§ **TASK DESCRIPTION**: Leaving out all pictures, restate word for word the lines from the one with "The height and" through the last line of the entries.

^^^^^^^^^^^^^^^^

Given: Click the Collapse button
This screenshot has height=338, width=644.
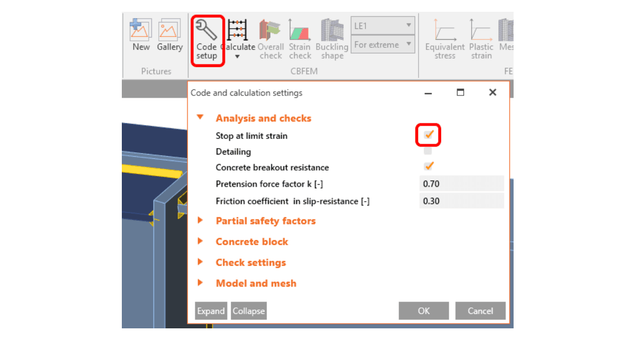Looking at the screenshot, I should 248,311.
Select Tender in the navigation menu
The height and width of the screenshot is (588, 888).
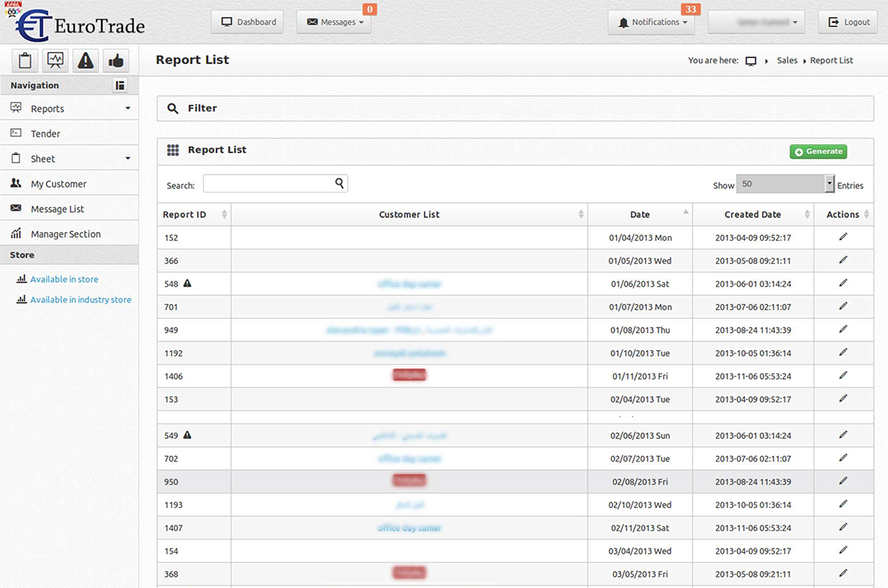[x=46, y=134]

^^^^^^^^^^^^^^^^

§ **TASK OUTPUT**:
The height and width of the screenshot is (588, 888).
[x=46, y=134]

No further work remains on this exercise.